I couldn't bring myself to tell my boss that I was wrong. I thought we could both be somehow wrong and somehow right. I left the cucumbers on her desk. Our mileage allotment was soon increased by eight cents a mile, but after that I never opened my mouth at meetings again. My husband needed health insurance.

Zhong-hua maintained his appetite for feet. He put on pounds and walked farther and farther from the house. He even started going to the convenience store or stopping here and there at a garage sale, still wearing slippers and pajama bottoms. Uncut, his hair grew long according to the bizarre currents of multiple cowlicks. The hair next to his ears grew forward horizontally. A shock of hair slanted skyward from his forehead, and another escaped at a stiff angle off the swirl at the back of his head. I offered to trim his hair, but he said, “No need.” He seemed oblivious to his appearance. Then a letter arrived from the art center, congratulating Zhong-hua on the award of a painting grant. When it was Zhong-hua's turn to give an acceptance speech, he said simply, “Everyone knows that in my home, Grafton, live many beautiful animals, fly many beautiful birds, grow many beautiful trees and flowers. Thank you!” During the wine and cheese reception after the awards ceremony, a smartly dressed woman approached Zhong-hua and thrust out her business card. “I write a newspaper column,” she said. “You really must call me when the show goes up. I can't wait to write a review.” The art critic's phone number disappeared somewhere between Troy and home.

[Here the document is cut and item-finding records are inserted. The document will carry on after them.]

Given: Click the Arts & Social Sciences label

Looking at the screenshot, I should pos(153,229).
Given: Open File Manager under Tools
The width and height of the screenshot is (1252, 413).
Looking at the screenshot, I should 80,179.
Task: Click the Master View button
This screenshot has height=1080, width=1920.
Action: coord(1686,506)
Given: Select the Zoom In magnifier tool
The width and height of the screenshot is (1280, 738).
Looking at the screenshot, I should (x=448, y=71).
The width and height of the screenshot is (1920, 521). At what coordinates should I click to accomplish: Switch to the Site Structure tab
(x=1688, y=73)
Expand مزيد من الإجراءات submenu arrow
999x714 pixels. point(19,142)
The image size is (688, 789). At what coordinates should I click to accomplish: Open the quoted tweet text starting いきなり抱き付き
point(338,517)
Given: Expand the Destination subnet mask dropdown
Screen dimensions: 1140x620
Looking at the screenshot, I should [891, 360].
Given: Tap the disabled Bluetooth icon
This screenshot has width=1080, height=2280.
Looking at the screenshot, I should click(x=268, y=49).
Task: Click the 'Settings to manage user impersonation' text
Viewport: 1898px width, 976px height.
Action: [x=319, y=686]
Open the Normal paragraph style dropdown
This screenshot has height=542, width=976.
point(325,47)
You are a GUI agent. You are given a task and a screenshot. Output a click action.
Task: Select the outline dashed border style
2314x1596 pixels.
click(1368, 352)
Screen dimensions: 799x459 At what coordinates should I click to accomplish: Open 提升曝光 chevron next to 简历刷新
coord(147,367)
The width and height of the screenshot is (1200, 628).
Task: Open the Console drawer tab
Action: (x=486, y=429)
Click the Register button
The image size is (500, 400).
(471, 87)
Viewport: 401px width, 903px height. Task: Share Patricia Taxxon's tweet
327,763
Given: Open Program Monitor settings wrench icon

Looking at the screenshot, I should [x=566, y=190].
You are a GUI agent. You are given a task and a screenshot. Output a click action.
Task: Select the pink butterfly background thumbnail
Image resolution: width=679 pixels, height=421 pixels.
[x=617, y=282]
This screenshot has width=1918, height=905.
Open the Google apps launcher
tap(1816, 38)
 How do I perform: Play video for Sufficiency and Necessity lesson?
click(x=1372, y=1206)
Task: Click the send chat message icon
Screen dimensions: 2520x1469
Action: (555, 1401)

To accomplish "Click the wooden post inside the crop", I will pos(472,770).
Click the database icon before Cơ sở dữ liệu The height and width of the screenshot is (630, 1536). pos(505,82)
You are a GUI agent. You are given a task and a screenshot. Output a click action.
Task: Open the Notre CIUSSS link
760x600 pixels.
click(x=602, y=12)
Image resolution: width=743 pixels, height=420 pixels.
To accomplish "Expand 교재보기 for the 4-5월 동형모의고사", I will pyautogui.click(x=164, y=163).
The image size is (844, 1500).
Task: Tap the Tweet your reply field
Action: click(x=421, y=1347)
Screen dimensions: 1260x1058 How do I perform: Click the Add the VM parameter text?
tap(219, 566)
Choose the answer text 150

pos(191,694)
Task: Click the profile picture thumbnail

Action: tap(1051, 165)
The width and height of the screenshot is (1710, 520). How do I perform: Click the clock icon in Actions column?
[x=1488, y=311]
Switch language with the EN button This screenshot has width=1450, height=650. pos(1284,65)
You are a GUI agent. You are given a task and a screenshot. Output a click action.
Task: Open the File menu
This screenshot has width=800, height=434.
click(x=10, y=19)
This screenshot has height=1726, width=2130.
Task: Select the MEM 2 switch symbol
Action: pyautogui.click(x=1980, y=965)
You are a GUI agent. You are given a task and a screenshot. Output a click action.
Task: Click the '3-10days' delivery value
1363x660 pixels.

My husband navigated a dreamy convalescent plateau of enervation. He was living underground like the blacksnake tunneling beneath the rocky banks manufacturing antidotes to poisonous toads and venomous insects. He disappeared into the moist and populous summer nights, where the throng of tree frogs and the Milky Way enveloped him. At midnight, when I couldn't find
him at the basement table or in the bathroom, I pressed my face to the sliding glass door in the kitchen and made out his moonlit form squatting down with a trowel, digging out dandelions. Our lawn lumped and tumbled to a wilderness of field and woods and consisted of mostly dandelions anyway. I let him be.

Another night, missing Zhong-hua at 3:00 AM, I found the door open and heard the relaxed, measured treading of deer over the packed-dirt driveway as they headed for the pond to drink. I glimpsed the pale possum sauntering along the uneven contour of the crumbling stone wall. Nothing minded Zhong-hua standing there, his body rising and sinking on his breath, his fingers tracing trails through the night air. Inhaling, he raised his arms; exhaling, he stroked the air downward. One story claims that a Taoist priest of the thirteenth-century Yuan dynasty learned this circular art in a dream, a practice described as “taking water to the mountain peaks and fire to the bottom of the ocean,” causing that which is below to rise and that which is high to descend in a constant flow of yin and yang essences. Feminine essence is
yin
and male essence
yang
. My husband had lately been distressed that the first surgery had irreversibly damaged the nerve that releases the sperm. The thwarted sperm was forced backward into the bladder. Zhong-hua was very sad. The Taoists called the sperm “excellent water” or the “yin of the yin.” Some qi masters knew how to change this special fluid to breath and move it up to replenish the brain, thus “taking water to the mountain peaks.” Zhong-hua was afraid that with backward sperm, health would elude him. The doctors in Boston said nothing could be done.